### Texto fornecido

Bolsonaro defende privatizações e teto de gastos

Posicionamento ocorreu após demissões de auxiliares do ministro da Economia; Bolsonaro disse que o ‘Estado está inchado’

O pronunciamento de Bolsonaro ocorreu após a confirmação das demissões do secretário especial de Desestatização, Salim Matar, e do secretário de Desburocratização, Gestão e Gover

O pronunciamento de Bolsonaro ocorreu após a confirmação das demissões do secretário especial de Desestatização, Salim Matar, e do secretário de Desburocratização, Gestão e Gover | Wilson Dias/Agência Brasil

Após crítica do ministro da Economia, Paulo Guedes, e das demissões de dois secretários, o presidente Jair Bolsonaro (sem partido) defendeu a privatização de empresas públicas e o teto de gastos.

“O Estado está inchado e deve se desfazer de suas empresas deficitárias, bem como daquelas que podem ser melhor administradas pela iniciativa privada. Privatizar está longe de ser, simplesmente, pegar uma estatal e colocá-la numa prateleira para aquele que der mais ‘levá-la para casa’. Para agravar o STF decidiu, em 2019, que as privatizações das empresas ‘mães’ devem passar pelo crivo do Congresso”, escreveu o presidente em uma rede social. O texto refere-se ao julgamento do Supremo que barrou a venda de estatais sem anuência do Parlamento.

O pronunciamento de Bolsonaro ocorreu após a confirmação das demissões do secretário especial de Desestatização, Salim Matar, e do secretário de Desburocratização, Gestão e Governo Digital, Paulo Uebel. Eles deixaram os cargos por insatisfação com o ritmo das privatizações de estatais e a falta de andamento da reforma administrativa.

O ministro da Economia, Paulo Guedes, se opôs à mudança de gastos. Na publicação, Bolsonaro rebateu e disse que “nosso norte continua sendo a responsabilidade fiscal e o teto de gastos”. “Num orçamento cada vez mais curto é normal os ministros buscarem recursos para obras essenciais”, completou o presidente.

Ainda na publicação, Bolsonaro falou sobre as demissões dos secretários. “Em todo o governo, pelo elevado nível de competência de seus quadros, é normal a saída de alguns para algo que melhor atenda suas justas ambições pessoais. Todos os que nos deixam, voluntariamente, vão para uma outra atividade muito melhor”, escreveu.

“O presidente e seus ministros continuam unidos e cônscios da responsabilidade de conduzir a economia e os destinos do Brasil com responsabilidade”, finalizou Bolsonaro.

Registros do conjunto de dados:
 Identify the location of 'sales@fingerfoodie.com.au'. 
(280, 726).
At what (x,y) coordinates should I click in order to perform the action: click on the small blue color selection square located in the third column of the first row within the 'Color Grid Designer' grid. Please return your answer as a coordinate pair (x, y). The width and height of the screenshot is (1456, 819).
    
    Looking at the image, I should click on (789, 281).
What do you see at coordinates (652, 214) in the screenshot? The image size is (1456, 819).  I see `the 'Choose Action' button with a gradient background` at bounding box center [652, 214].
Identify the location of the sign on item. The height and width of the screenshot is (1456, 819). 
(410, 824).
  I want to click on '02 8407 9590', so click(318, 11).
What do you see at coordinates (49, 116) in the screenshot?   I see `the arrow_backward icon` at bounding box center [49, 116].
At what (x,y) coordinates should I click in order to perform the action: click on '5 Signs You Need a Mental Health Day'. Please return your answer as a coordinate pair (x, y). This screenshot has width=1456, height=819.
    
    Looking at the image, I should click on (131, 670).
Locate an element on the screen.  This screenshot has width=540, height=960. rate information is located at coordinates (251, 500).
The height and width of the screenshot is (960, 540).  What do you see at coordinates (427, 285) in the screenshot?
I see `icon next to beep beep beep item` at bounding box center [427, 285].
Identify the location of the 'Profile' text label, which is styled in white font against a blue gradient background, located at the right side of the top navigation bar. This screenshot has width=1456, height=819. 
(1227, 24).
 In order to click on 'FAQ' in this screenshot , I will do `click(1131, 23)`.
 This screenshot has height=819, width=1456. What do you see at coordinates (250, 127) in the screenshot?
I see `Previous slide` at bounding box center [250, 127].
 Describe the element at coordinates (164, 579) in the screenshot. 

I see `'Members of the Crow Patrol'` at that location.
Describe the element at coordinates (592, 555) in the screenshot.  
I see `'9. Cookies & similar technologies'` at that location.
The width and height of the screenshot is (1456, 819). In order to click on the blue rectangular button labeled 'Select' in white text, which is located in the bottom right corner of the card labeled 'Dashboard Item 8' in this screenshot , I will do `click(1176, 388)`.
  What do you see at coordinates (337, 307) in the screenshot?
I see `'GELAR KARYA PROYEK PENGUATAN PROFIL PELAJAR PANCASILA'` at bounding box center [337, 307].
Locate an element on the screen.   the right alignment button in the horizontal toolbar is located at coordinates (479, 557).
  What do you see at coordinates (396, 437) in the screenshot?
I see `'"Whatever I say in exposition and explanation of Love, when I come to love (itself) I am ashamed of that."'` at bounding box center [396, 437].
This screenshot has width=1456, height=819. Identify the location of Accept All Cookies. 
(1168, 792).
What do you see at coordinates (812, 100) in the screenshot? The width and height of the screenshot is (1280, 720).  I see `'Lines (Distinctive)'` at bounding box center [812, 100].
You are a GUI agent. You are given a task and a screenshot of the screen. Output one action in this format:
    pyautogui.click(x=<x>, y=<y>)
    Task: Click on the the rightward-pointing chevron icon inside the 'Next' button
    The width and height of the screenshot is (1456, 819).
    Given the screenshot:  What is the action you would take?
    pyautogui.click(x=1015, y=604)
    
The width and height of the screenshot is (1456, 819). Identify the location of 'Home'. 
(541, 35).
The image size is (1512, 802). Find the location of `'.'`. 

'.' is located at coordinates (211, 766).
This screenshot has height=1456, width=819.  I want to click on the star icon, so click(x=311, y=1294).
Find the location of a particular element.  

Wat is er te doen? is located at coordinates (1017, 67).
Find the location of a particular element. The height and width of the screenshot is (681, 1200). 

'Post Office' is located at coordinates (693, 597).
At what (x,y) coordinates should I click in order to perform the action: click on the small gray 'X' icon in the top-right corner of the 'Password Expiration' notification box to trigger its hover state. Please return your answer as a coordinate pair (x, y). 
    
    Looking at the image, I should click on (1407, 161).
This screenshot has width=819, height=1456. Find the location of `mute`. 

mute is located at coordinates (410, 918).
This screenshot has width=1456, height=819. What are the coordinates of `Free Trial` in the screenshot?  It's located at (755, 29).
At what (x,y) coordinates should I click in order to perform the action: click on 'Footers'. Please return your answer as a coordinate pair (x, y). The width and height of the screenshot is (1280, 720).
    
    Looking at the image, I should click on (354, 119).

### Com base nas informações
A. Responda às perguntas a seguir com base no texto sobre Bolsonaro e as privatizações:
(i) Em que ano o STF decidiu que as privatizações das empresas "mães" devem passar pelo crivo do Congresso?
(ii) Qual cargo Paulo Uebel ocupava?
(iii) Segundo Bolsonaro, o que continua sendo o "norte" do governo?
B. Transcreva sem alterações o trecho do texto sobre Bolsonaro e as privatizações que vai de "Posicionamento ocorreu após" até "teto de gastos.", incluindo estas últimas palavras.
Os registros constituem um material independente do texto.

### Respostas por item
A.
(i) Em 2019.
(ii) Secretário de Desburocratização, Gestão e Governo Digital.
(iii) A responsabilidade fiscal e o teto de gastos.

B.
Posicionamento ocorreu após demissões de auxiliares do ministro da Economia; Bolsonaro disse que o ‘Estado está inchado’

O pronunciamento de Bolsonaro ocorreu após a confirmação das demissões do secretário especial de Desestatização, Salim Matar, e do secretário de Desburocratização, Gestão e Gover

O pronunciamento de Bolsonaro ocorreu após a confirmação das demissões do secretário especial de Desestatização, Salim Matar, e do secretário de Desburocratização, Gestão e Gover | Wilson Dias/Agência Brasil

Após crítica do ministro da Economia, Paulo Guedes, e das demissões de dois secretários, o presidente Jair Bolsonaro (sem partido) defendeu a privatização de empresas públicas e o teto de gastos.